* Source data:
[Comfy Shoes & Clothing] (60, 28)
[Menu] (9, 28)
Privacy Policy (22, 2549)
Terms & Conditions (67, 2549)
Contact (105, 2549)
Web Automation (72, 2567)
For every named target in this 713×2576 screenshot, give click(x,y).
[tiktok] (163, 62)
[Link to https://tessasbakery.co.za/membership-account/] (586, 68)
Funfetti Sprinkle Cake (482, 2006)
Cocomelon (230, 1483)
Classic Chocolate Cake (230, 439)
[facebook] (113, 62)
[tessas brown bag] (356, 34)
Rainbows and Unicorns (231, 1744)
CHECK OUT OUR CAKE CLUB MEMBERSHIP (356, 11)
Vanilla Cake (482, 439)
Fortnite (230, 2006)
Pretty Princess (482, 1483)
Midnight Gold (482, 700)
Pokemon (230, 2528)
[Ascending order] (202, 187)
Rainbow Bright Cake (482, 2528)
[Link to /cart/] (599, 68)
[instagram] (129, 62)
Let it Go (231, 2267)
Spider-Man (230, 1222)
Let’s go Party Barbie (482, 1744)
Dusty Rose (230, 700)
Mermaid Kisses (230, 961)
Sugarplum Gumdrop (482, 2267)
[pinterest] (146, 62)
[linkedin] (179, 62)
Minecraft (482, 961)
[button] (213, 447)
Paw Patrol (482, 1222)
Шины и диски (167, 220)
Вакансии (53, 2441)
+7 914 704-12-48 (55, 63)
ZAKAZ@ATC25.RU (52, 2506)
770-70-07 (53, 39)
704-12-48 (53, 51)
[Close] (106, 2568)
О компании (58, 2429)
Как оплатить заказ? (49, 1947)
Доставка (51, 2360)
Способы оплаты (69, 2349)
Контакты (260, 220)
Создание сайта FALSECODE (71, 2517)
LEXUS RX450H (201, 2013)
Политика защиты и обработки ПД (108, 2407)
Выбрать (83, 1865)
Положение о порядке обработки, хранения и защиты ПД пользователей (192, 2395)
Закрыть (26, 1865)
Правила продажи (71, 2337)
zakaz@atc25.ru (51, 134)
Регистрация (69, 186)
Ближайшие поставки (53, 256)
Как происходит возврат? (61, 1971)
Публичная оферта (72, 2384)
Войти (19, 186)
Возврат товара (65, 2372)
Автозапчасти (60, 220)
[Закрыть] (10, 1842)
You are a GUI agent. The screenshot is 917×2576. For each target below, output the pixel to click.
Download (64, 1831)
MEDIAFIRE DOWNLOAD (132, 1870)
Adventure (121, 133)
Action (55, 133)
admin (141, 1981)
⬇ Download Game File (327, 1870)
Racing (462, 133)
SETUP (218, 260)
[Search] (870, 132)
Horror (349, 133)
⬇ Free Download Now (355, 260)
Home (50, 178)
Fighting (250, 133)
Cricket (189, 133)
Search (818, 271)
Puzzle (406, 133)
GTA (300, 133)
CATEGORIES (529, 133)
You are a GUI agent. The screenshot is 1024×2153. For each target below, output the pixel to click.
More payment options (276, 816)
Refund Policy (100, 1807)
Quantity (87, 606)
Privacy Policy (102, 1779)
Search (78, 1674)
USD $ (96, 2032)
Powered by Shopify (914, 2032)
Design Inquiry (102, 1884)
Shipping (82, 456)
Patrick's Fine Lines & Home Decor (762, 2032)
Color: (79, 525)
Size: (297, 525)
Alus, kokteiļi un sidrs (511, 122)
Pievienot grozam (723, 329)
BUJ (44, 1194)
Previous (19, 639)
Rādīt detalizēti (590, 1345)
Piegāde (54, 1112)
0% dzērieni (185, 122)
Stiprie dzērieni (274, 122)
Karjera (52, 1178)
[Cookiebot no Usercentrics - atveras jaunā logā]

* WHAT YOU ARE ASKED TO DO:
Taking the records above, retype every line from the one with "Закрыть (26, 1865)" down to the one with "[Закрыть] (10, 1842)", exactly and with nothing else.

* EXPECTED OUTPUT:
Закрыть (26, 1865)
Правила продажи (71, 2337)
zakaz@atc25.ru (51, 134)
Регистрация (69, 186)
Ближайшие поставки (53, 256)
Как происходит возврат? (61, 1971)
Публичная оферта (72, 2384)
Войти (19, 186)
Возврат товара (65, 2372)
Автозапчасти (60, 220)
[Закрыть] (10, 1842)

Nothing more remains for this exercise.